Es tan grande que ni cabe en una fotografía normal.



Una idea de su tamaño.




 Panorama desde el balcón presidencial que su promotor, 
fusilado expeditivamente el día de Navidad de 1989, no llegó a pisar.

 
El mismo panorama que, de haber vivido, 
el tirano hubiese podido ver aguzando la vista.


Tras el Pentágono, es el edificio con más superficie construída del mundo, y en competencia por el volumen sólo cede, según nos dijeron, ante la pirámide del sol en México y los hangares de Cabo Cañaveral. Hoy en día alberga un grandísimo auditorio de inútil acústica, una miríada de grandes, suntuosos y desiertos salones para conferencias, y oficinas para legiones de funcionarios. El estilo del interior no es, empero, mucho peor que el de tantos otros palacios de su clase. En plata, un mazacote pretencioso cuyo coste desmesurado y desconocido fue un duro golpe para la paupérrima Rumanía de la época.


Directamente a la estación, a coger el tren para Tulcea, al comienzo del delta del Danubio, que me esperaba al final de cinco sudorosas horas. Sudorosas porque, pese a mi aversión a la sauna, hacía muchísimo calor. El tren, moderno (muchos otros son bien viejos, comprados de segunda mano a la SNCF francesa, que sabiamente no removió los carteles que declinan toda responsabilidad de su parte por la desaparición de objetos), tenía grandes ventanales cerrados y el aire acondicionado estropeado. Los resignados condenados boqueamos aturdidos hasta que el conductor nos perdonó la vida abriendo la puerta de la cabina para que nos llegase algo de su aire, este sí acondicionado. Menos mal que era un tren y no un barco, pues todos los pasajeros nos desplazamos a proa para sobrevivir.
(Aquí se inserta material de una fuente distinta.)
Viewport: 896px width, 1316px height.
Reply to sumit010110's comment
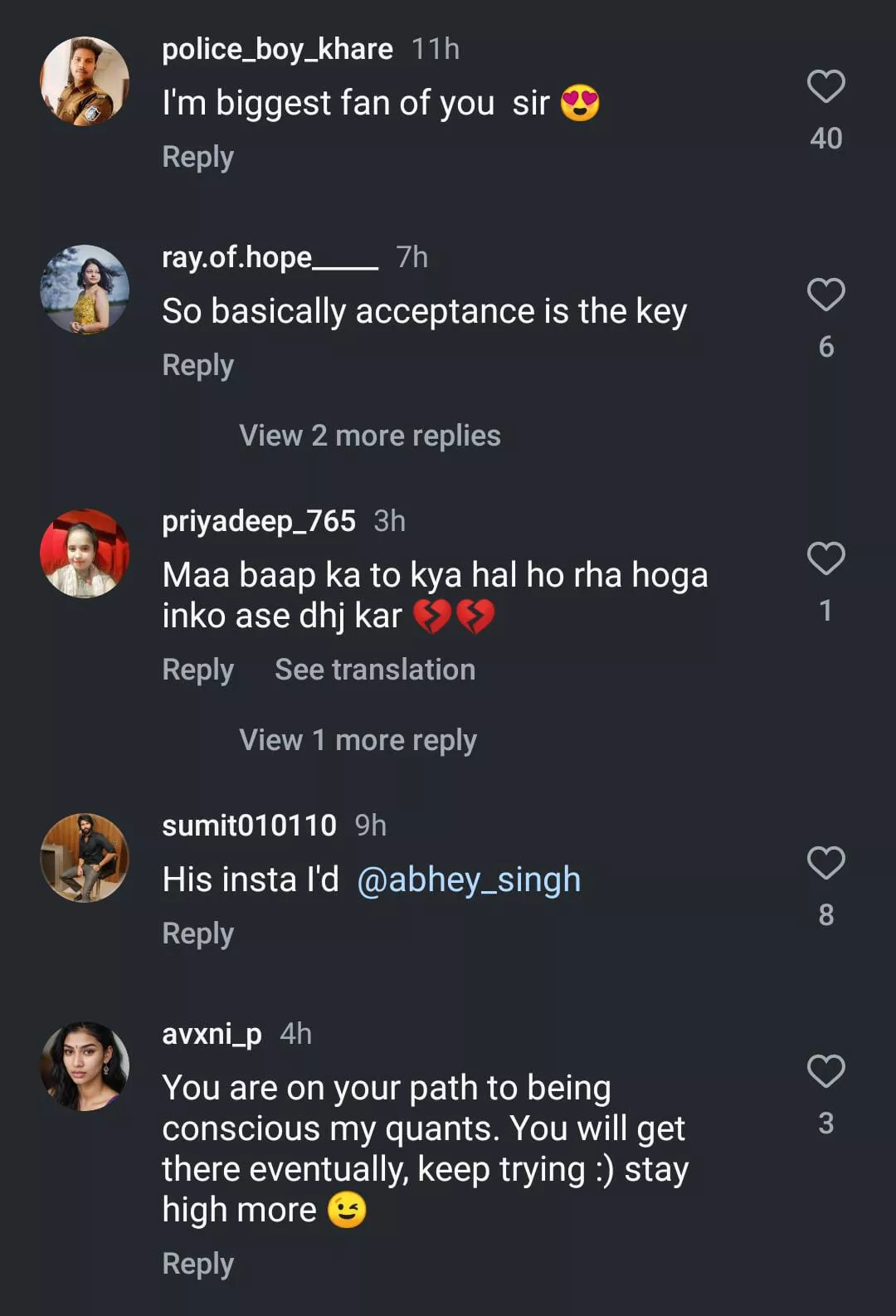[x=197, y=933]
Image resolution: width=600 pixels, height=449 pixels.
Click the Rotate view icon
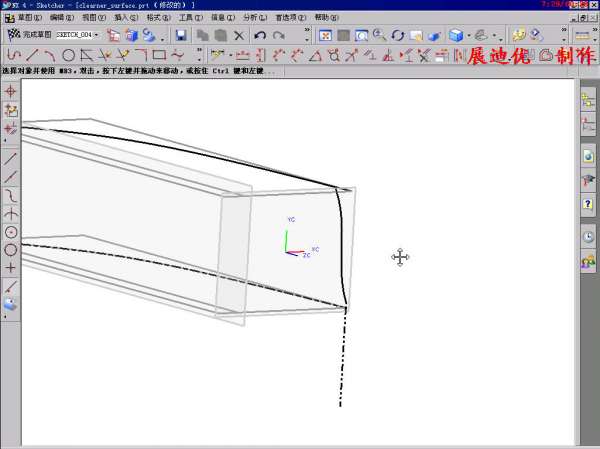397,35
Fantasmagorías en el tren del calor.


Con el consuelo de haber eliminado toxinas por fuerza y sin mayor novedad, llegué de noche a Tulcea, y de lo que siguió daré cuenta en otro momento.

Abrazos para todos.



1 comentario:

  1. ¡Ole ole ole, cholo Simeone!!! Ja ja, te has perdido la final Atlético de Madrid - Atletic de Bilbao que se jugaba en Bucarest por un pelo... ¡Te hubiera dado un soponcio!!!